ABOUT THIS EXERCISE
Could you retype the records below exactly as they appear, skipping any pictures?
Start of RECORDS TO PROCESS
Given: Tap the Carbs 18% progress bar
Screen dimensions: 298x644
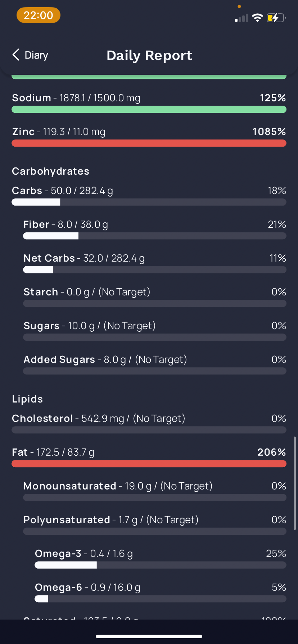Looking at the screenshot, I should click(149, 202).
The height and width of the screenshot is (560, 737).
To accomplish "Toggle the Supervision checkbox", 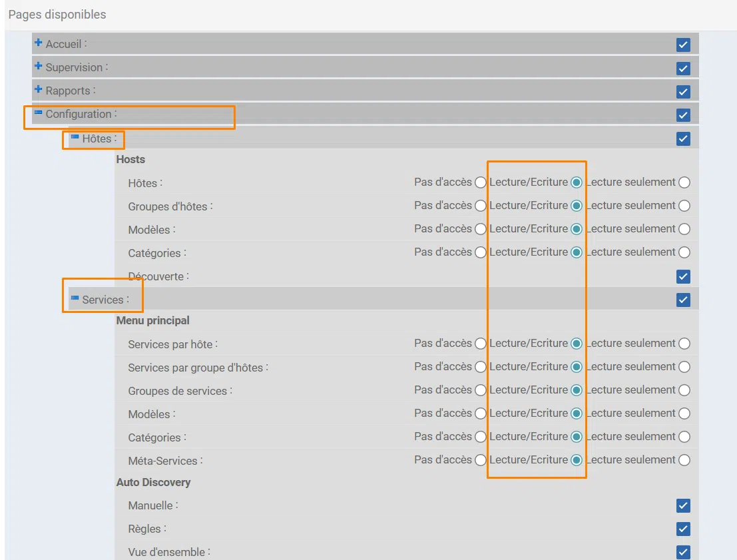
End of RECORDS TO PROCESS
ANSWER SPACE
Given: Tap the Carbs 18% progress bar
Screen dimensions: 298x644
Looking at the screenshot, I should click(149, 202).
The height and width of the screenshot is (560, 737).
To accomplish "Toggle the Supervision checkbox", 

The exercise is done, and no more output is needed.